Thankfully though, modern computer science has provided a better way which isn’t burdened by any of these limitations, and that solution is found in how the field is already tackling a related challenge.

The rise of the Internet and the problem of attribution

For college professors, the arrival of the Internet was a double-edged sword. On the one hand, never before had such a diverse cornucopia of information been available to academicians in such an easily searchable way. Largely gone were card catalogs and the Dewey Decimal System, which had dominated information retrieval for decades, and in came LexisNexis and Google.

On the other hand though, the ease of copy/paste soon led plagiarism and other forms of cheating to run rampant. Occasionally, for sheer chance of recognizing the original work, a grader would detect when a student had turned in somebody else’s paper as their own. But it seemed widely-accepted that the problem was far worse than had been documented and that most plagiarists were getting away with it.

It was obvious that the higher education system was littered with cracks through which cheaters could easily slip. For example, one professor probably wouldn’t recognize a paper that had previously been turned into one of his colleagues in the same department or for that matter at a different university all together. Thus, the age-old industry of paid paper writing started leveraging electronic communications, allowing the same work-for-hire to be monetized multiple times.

To respond, academia as a whole needed a way to trace a written work across institutions and to know to a high degree of accuracy where and when it had first appeared, if not its original author, even if some parts of the writing had been altered to evade detection.

The solution: Bayesian algorithms, heuristics, and machine learning

Ironically, colleges and universities would have to deploy artificial intelligence in order to combat the dropping level of human intelligence in their own student bodies.

Bayesian algorithms, the same type that detect spam emails in your inbox, were useful, but could only go so far. Thankfully though, heuristics and machine learning were starting to come of age. What all of these have in common is their ability to detect patterns.

And what writers consider to be idiosyncrasies can be quantified and then detected by machines, just as human beings might learn to recognize the unique styles of Twain or Hemingway or Thoreau.

But unlike humans, machines have perfect memories and in fractions of a second computers can compare a writing sample to the completed works of every published author who ever lived. Also, unlike humans, a computer’s pattern matching gets more accurate as its reference library grows larger.

According to Wikipedia, in order to prevail on Jeopardy! and thoroughly best 74-time human champion Ken Jennings, IBM’s Watson, which is probably the world’s most widely-known machine learning device, needed a collection comprised of “millions of documents, including dictionaries, encyclopedias, and other reference material.”

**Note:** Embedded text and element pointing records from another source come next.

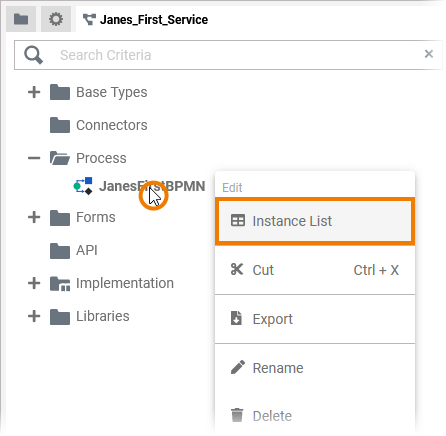
Task: Open the settings gear icon
Action: 56,19
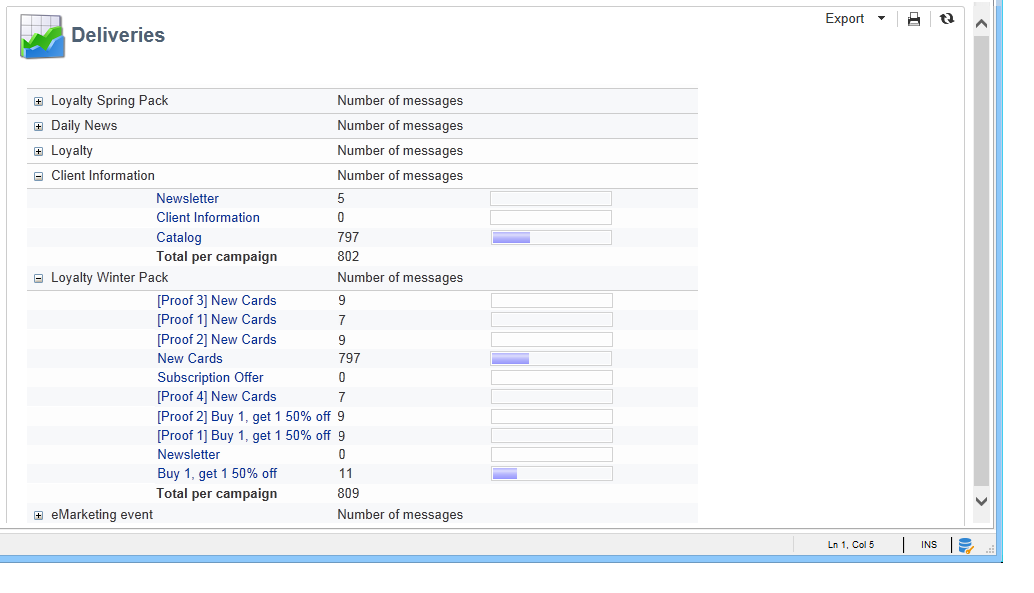Screen dimensions: 1034x593
Task: Open the Buy 1, get 1 50% off link
Action: pos(217,474)
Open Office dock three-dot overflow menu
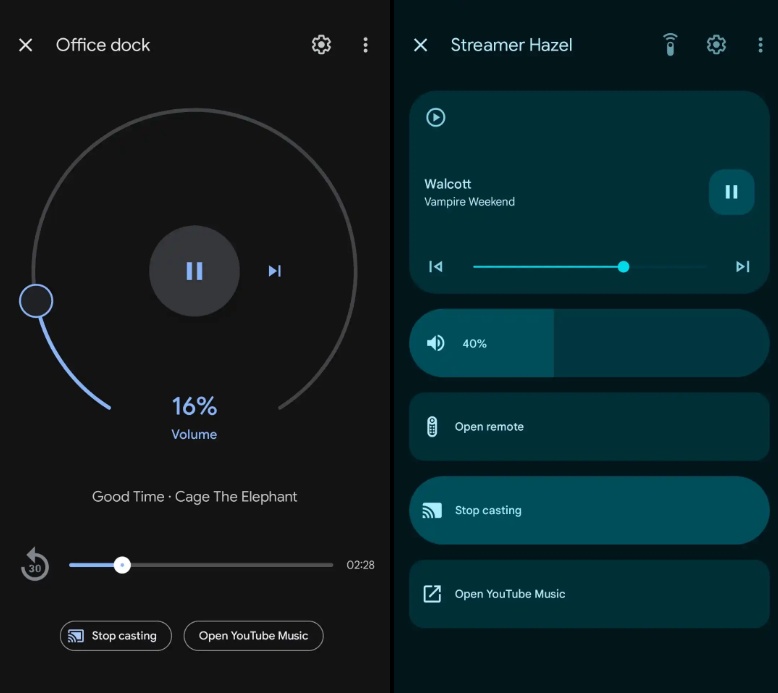Image resolution: width=778 pixels, height=693 pixels. tap(365, 45)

So all that the White House needs to do now in order to find the person who wrote the NYT op-ed is simply prime one of the far more primitive plagiarism-detecting systems used in academia with the emails and other writing of White House staff as well as with similar compositions of NYT reporters and other suspects and feed in the text of the op-ed.

Then the administration can question the culprit who likely authored the piece to find out whether it was submitted to the paper as their own work or whether, ironically, they ghost wrote it for someone else of a higher stature who the New York Times found more compelling.

Thus, whoever sent that op-ed to the Times made a big miscalculation if they thought they were just going up against the President. Maybe they would have thought twice if they had bothered to look into how they could be tracked. And perhaps the Times should think about whether an op-ed attributed to “a senior official in the Trump administration” could ever remain anonymous in the 21st century.